Je crois que la même règle devrait s’appliquer aux journalistes. Dans le film « À hauteur d’homme » on voit bien que ce n’est malheureusement pas le cas. Comme plusieurs, j’ai été extrêmement déçu de voir le comportement de Claude Brunet, le Némésis de Bernard Landry, qui tout le long du documentaire tente par tous les moyens de provoquer une déclaration juteuse chez l’ex-Premier Ministre. Accusé par plusieurs de manque d’éthique professionnelle, M. Brunet se défendait hier soir au Téléjournal en disant que les politiciens mentaient souvent et qu’il devait alors aller fouiller au delà la déclaration officielle.
Je suis pleinement d’accord que si le politicien s’évade et ne répond pas à la question il est du devoir du journaliste d’obtenir une réponse juste et exacte (Stéphan Bureau était passé maître dans cet art. Il nous manque déjà…) Le problème est que si ce qu’on a vu dans le documentaire est exact, Claude Brunet ne s’arête malheureusement pas lorsqu’il a obtenu une réponse honnête. Il attend plutôt d’avoir obtenu LA réponse qu’il veut. Qu’est-ce que c’est, si ce n’est pas de la manipulation de l’information???

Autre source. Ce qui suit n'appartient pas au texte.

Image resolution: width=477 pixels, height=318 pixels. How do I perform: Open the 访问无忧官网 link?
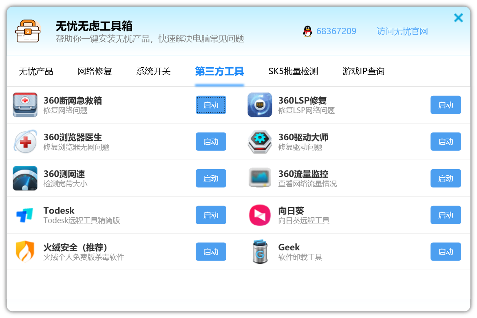[x=402, y=31]
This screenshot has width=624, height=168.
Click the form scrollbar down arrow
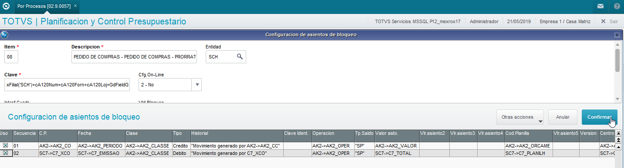click(x=617, y=99)
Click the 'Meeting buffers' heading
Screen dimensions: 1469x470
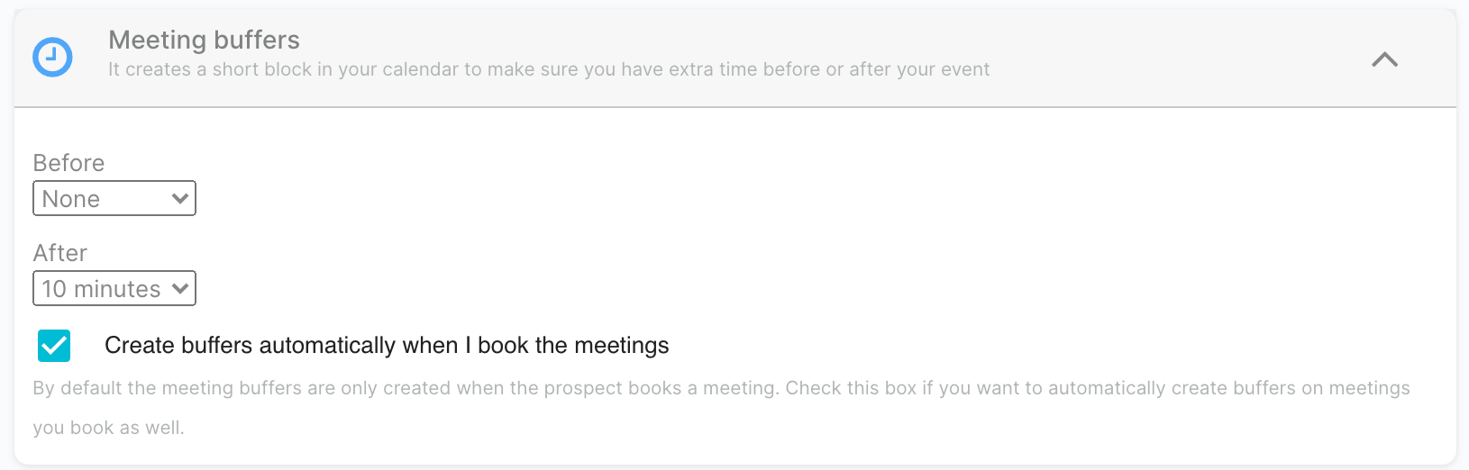204,40
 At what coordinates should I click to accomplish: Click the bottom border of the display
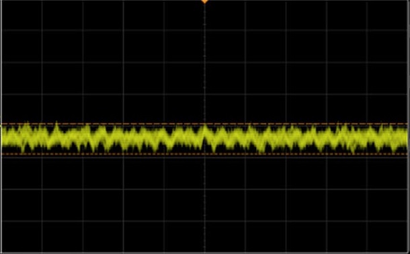click(x=205, y=253)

Ça devient donc évident que se sont en grande partie les journalistes qui, selon leur humeur, décident du gagnant des élections. Ce qui m’inquiète le plus là dedans c’est que je ne sais pas depuis combien de temps ça dure. Quels autres gouvernements avons nous du subir à cause d’eux?
Dans le fond, on a beau bitcher contre les américains, mais le journalisme de Radio-Canada est-il vraiment mieux que celui de Fox News ou est-il seulement fait de façon plus subtile?